Advocating to Stay with a Hospitalized Dialysis Patient
My husband does nocturnal home hemo. My greatest fear has nothing to do with dialysis itself, but with him needing to go to the ER for any reason and needing to be admitted. With all of the restrictions on visitors, I really did not want to have to be confrontational when already stressed that he needs to have an advocate with him at all times.
Over the past week he has been feeling off, making this even more of my mission to change how things are at the hospital. First, I wrote a letter and sent it to every contact I could find for the hospital including posting on all of their social media pages.
This did get their attention, and today I spent the morning talking with the Patient Experience Department. We talked in even more detail about why he needs someone with him 24/7. After she talked with others, I now have a letter to show any staff member who says I can't be there stating that yes I can—any time Jeff is in the hospital or at a medical appointment. It is so nice to have the stress gone a little, so I can possibly take him to the ER and not have to fight for him to have me there.
If this is a concern of yours start speaking up now to get things changed. I still want things changed for others also, but one step at a time. A day after my letter they did open up visitation with shorter hours and one visitor only again. Did my letter have anything to do with it? I don't know, and I don't care. What I do know is that I am trying.
Below is a copy of my letter if anyone needs a template or an idea of what to write. I did also send mine to the local papers, but haven't heard back from either of them yet.
To whom it may concern and anyone who may be able to help make changes,
I just want to express my concern with how I strongly believe the best care of the patients are not being taken into account right now for illnesses that are not COVID-19 related. Caregivers are the ones who must deal with your patient when things go wrong at home. When the body is acting weird and concerns come up it is on us, yet we are not allowed to be with our loved ones during this time. While you are trying to minimize the risk of COVID-19 infection, you may be harming some of these patients. I need to write this letter to anyone who may be able to help to know that I did not just sit quietly when seeing a problem—that I did try to find a solution that would work for all.

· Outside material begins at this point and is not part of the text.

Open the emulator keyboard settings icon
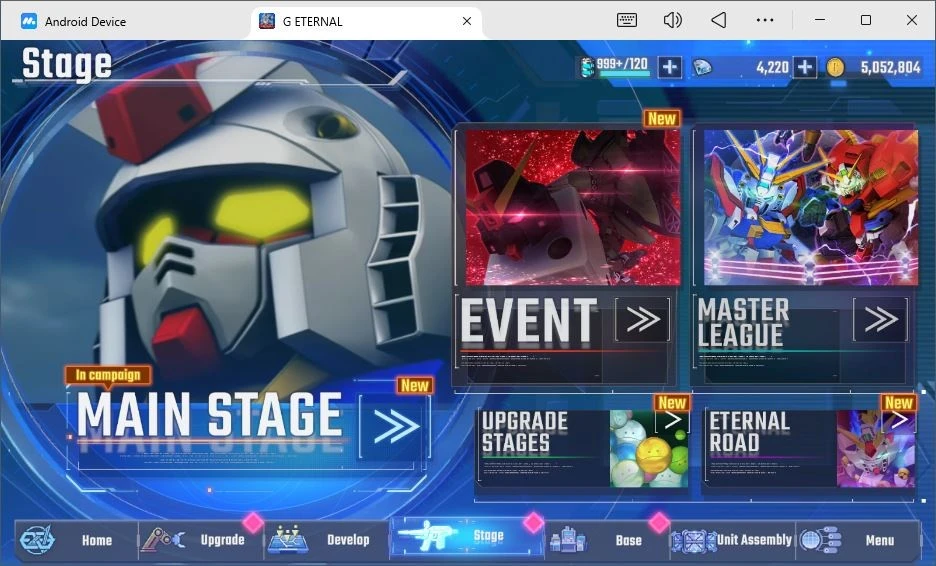The width and height of the screenshot is (936, 566). pyautogui.click(x=626, y=21)
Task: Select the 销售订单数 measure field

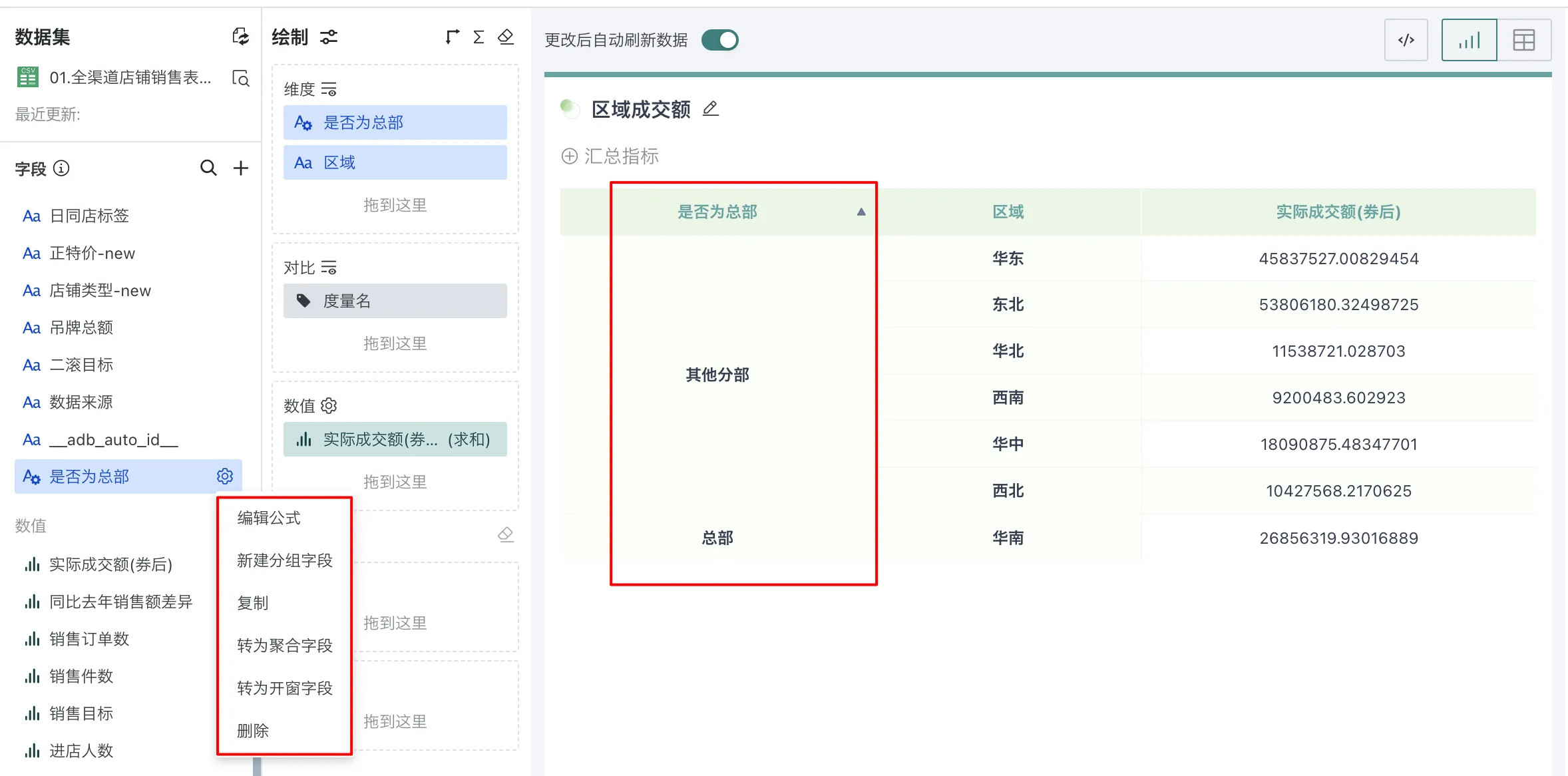Action: click(x=89, y=639)
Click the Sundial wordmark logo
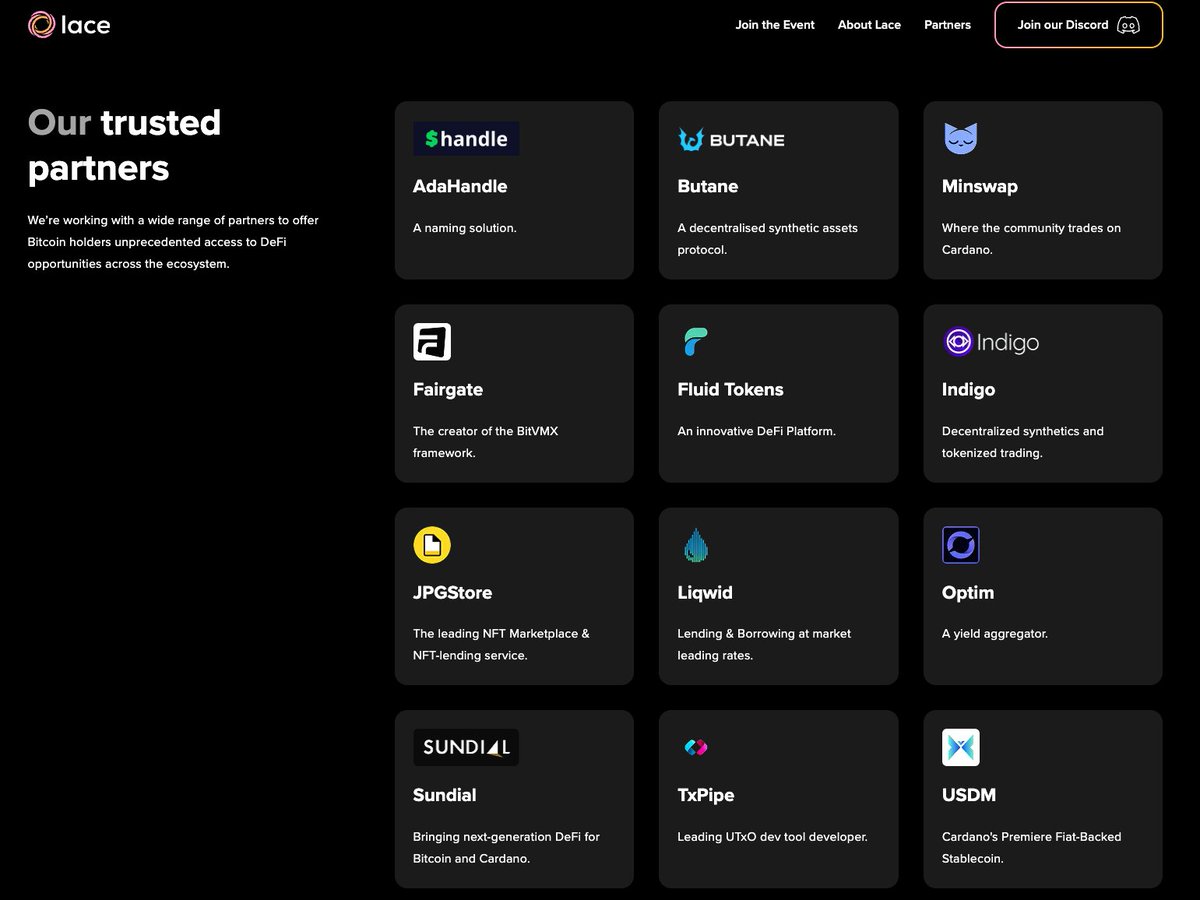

Many patients need an advocate to help them communicate with doctors, nurses, and hospital staff. During many past hospitalizations, if I had not been with my husband when he was talking with doctors and nurses they would have never known the truth of how he felt or was doing. He would mention concerns to me, but when someone entered the room who could help he just said “everything is fine.” I was there to correct this and get the needed care. Medicines mess up the brain, side effects happen from medicines, some patients need help with balance going to the bathroom, encouragement to get up and move around so muscles don’t deteriorate is needed, and so much more. Nurses and staff have multiple patients. They can’t do it all. Loved ones are needed.
What I have said so far does not even address the mental side of being hospitalized. Firsthand experience showed me what dementia is and how it affected my husband. It can hit hard and fast. I have known many elderly these past months giving up on life as they didn’t understand why they could not see their loved ones and thinking they would never see them again. This gives the nurse and staff even more issues to worry about.
Yes, I understand that extra steps would need to be taken. I understand that not all family members are a help, and some are actually a problem to the nurses. I have seen many I thought needed to be kicked out if they didn’t stop being demanding and inconsiderate to the staff. These issues can be addressed and dealt with. Yet all should not be punished because of one group. A visitor can be limited to one a day, only a one time admittance, no leaving the room for walking around or going to vending machines and more. We can work together to find a solution to benefit the patient.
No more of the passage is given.